## PASSAGE TO READ
● ● ● ● ●

Merry New Year! Happy Christmas! Election’s Greetings! Feliz Ramadan! Snappy Hanukah!
This has been such a miserable year that you can’t blame me for hastening the advent of holidays. With coronavirus, firestorms, historic political divisions and misbehavior, “virtual learning,” and another all-too-typical Angels baseball season, I’m ready to shower myself in Sam Adams lager, grab a fruitcake the size of Chris Christie’s belly and lock myself in a room, munching and listening to old Perry Como albums.
My earlobes hurt from the way the straps of my mask pull on them. With most eateries closed or at least down-sized, I have spent a fortune on freezer pizza and cold cut sandwiches. Every time I cough I consider the possibility that I am about to become a statistic and find myself hoping – as a famous person said – that it’s all “just a hoax.”
But, hey, as Perry himself used to advise, “Accent-u-ate the pos-i-tive, elim-in-ate the nega-tive.”
There are, if you look closely, some few advantages and improvements that may have come from the otherwise disheartening events of 2020.
- It looks like a record number of people are going to vote, mainly to keep the other guy from winning
- People are finally beginning to appreciate the importance of the U.S Postal Service. Belatedly …
- Folks aren’t hugging near-strangers every 20 minutes. In fact, little hugging at all is happening, which I consider a social improvement on a par with the development of deodorant
- We’re binge-watching a lot of TV, which means we are exposed to programming on cable and streaming services which is head-and-shoulders above the offal that has been routine on the major TV networks for far too long
- Let’s face it, some people look better with a mask. Not only that, many people seem to talk less when wearing a face covering, which makes them even more attractive.

● ● ● ● ●

## WHAT IS NEEDED
Continue the humorous column about the few bright spots of 2020 by adding further items to its list, starting after the last sentence shown.

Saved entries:
● ● ● ● ●

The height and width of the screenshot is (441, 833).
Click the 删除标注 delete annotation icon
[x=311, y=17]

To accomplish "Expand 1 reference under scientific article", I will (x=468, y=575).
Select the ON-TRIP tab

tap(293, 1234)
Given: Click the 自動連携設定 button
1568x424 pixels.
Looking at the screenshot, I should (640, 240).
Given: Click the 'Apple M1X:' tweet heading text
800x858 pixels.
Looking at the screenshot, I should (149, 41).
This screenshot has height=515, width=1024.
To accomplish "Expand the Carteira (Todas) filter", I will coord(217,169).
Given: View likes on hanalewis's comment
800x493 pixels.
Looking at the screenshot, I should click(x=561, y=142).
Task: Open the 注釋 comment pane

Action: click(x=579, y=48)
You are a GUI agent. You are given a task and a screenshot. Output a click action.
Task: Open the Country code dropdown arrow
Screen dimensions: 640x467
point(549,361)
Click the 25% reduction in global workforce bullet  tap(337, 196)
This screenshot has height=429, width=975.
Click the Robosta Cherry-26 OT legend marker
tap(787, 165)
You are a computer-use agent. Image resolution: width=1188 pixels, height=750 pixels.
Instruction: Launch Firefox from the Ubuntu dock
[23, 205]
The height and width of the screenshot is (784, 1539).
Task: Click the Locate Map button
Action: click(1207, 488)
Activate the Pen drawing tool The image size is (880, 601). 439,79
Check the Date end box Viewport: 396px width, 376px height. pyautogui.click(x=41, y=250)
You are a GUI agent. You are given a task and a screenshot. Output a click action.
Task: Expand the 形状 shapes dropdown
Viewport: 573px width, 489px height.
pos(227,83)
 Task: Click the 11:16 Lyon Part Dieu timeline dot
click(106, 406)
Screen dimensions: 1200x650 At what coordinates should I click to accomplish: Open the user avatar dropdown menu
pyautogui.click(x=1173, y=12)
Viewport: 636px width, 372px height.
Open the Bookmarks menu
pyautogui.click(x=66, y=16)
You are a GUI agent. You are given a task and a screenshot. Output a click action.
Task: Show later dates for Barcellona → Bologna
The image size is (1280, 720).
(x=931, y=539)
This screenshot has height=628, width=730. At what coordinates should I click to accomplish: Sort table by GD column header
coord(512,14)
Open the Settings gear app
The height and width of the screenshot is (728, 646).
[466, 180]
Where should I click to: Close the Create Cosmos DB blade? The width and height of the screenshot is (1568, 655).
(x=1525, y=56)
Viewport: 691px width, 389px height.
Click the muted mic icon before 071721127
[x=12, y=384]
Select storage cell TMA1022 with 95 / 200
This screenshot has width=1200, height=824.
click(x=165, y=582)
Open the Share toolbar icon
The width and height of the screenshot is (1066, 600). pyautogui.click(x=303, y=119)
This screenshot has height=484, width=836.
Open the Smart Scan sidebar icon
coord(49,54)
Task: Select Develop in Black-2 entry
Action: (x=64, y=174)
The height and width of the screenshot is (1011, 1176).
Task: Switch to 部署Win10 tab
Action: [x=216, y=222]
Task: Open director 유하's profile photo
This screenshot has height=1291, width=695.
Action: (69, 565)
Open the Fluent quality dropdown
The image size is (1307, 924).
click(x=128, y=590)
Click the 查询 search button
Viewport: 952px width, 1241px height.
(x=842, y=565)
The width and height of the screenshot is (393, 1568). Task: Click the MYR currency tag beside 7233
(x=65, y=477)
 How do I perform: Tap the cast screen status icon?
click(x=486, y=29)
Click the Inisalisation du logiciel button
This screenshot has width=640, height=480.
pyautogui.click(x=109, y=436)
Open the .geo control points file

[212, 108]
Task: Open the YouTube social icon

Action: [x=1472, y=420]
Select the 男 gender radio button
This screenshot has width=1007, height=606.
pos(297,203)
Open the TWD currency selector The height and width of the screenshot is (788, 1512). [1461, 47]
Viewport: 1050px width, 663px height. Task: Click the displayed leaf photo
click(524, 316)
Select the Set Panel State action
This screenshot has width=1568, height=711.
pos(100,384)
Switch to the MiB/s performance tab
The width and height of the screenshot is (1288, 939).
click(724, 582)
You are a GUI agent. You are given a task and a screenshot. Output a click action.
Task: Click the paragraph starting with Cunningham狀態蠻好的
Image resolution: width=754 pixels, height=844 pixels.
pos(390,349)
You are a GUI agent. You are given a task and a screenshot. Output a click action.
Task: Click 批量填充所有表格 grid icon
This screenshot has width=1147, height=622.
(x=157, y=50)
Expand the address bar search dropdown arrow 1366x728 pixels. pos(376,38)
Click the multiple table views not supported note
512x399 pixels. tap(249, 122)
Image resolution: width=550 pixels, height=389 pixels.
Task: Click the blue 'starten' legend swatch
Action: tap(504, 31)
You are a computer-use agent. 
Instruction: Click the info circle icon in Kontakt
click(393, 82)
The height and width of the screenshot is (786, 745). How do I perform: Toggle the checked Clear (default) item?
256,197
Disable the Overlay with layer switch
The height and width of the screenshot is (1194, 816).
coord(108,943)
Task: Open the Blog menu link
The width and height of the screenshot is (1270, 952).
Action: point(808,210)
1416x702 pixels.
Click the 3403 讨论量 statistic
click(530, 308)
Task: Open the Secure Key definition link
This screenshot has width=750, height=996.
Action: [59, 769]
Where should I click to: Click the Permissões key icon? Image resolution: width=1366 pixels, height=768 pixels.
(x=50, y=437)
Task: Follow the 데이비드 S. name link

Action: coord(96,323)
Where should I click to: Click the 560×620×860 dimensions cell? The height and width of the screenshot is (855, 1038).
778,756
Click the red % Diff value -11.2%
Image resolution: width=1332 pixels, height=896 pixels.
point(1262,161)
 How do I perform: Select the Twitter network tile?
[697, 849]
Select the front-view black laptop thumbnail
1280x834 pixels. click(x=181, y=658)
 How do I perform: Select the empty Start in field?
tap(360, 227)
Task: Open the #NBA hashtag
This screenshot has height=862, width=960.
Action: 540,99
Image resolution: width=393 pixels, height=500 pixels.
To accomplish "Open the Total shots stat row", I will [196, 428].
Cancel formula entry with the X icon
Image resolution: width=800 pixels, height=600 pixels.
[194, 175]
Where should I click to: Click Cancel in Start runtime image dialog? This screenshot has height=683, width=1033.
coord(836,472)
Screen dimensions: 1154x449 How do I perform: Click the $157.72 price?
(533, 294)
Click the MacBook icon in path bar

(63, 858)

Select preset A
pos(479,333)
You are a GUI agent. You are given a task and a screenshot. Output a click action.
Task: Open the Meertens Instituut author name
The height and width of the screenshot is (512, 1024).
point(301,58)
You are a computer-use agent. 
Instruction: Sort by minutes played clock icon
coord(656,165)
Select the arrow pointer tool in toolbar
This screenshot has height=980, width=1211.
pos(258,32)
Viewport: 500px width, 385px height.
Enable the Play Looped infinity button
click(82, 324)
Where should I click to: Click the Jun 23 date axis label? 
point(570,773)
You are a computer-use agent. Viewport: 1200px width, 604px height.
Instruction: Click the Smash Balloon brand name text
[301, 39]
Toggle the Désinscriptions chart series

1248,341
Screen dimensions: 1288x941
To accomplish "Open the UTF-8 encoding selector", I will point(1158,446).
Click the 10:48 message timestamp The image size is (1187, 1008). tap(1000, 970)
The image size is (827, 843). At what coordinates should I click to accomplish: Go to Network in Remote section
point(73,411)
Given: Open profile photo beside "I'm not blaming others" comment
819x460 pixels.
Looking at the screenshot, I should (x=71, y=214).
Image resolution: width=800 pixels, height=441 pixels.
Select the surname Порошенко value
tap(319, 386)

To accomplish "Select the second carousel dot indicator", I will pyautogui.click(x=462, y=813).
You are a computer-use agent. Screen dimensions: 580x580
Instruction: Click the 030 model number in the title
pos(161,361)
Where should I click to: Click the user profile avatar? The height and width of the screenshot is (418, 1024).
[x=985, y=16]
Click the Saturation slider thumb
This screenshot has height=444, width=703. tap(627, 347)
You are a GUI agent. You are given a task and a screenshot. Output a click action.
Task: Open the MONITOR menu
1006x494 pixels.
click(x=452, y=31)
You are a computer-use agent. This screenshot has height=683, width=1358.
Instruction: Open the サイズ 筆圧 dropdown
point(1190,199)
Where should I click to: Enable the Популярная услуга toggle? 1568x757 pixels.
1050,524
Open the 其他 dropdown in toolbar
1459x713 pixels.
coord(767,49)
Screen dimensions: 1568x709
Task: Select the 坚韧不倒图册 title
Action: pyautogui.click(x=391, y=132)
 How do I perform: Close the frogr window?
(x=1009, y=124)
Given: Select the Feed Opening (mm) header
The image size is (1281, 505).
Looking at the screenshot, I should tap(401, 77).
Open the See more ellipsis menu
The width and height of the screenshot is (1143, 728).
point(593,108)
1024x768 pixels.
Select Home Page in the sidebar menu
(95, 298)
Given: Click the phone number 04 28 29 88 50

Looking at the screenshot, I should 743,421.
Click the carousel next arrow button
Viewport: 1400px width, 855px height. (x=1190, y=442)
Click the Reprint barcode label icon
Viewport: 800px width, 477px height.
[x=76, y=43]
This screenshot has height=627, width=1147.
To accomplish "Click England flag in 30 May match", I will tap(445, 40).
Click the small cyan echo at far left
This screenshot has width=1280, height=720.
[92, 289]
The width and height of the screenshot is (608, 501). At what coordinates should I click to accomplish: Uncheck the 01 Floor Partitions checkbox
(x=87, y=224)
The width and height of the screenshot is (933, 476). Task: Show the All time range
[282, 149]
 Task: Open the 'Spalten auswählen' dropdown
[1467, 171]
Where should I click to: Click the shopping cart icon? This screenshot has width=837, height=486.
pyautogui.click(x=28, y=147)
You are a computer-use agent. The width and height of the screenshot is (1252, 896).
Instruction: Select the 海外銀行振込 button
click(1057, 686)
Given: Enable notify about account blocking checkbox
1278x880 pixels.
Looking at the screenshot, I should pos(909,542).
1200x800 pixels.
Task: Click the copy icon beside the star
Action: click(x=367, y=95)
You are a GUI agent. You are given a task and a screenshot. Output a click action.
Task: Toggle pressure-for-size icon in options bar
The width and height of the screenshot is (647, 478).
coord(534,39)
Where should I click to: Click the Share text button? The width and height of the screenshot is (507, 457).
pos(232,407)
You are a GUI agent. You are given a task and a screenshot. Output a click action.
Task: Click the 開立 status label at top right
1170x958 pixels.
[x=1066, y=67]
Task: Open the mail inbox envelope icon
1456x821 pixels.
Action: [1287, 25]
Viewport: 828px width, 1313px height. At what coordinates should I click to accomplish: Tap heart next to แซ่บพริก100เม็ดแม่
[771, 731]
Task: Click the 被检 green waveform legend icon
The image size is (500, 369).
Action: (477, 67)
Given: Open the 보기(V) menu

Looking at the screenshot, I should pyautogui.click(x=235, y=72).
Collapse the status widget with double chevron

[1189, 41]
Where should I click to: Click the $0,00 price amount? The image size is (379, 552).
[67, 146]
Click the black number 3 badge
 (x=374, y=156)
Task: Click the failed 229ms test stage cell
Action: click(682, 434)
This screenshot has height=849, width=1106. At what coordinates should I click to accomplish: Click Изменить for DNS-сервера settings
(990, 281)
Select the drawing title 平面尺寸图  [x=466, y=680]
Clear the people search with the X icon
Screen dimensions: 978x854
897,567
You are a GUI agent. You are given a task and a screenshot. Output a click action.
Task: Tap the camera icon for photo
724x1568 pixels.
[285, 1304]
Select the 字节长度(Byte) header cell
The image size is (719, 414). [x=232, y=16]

● ● ● ● ●

## WRITTEN ANSWER
- Spending more time at home means more and longer dog walks, which is good for both species
- With nowhere to drive, we are spewing out less pollution, easing traffic jams and driving down gas prices. Of course, that may mean you no longer have a job or an income, but let’s not quibble about details.
- If you think Christmas has gotten too commercial, this may be your year. Either you won’t have enough money to buy many gifts, or you can prove your own appreciation of frugality by not minding when you don’t get any.
And there’s one good thing about 2020 … it will all be over soon. The sooner the better.
Jim Tortolano’s Retorts appears on alternate Wednesdays.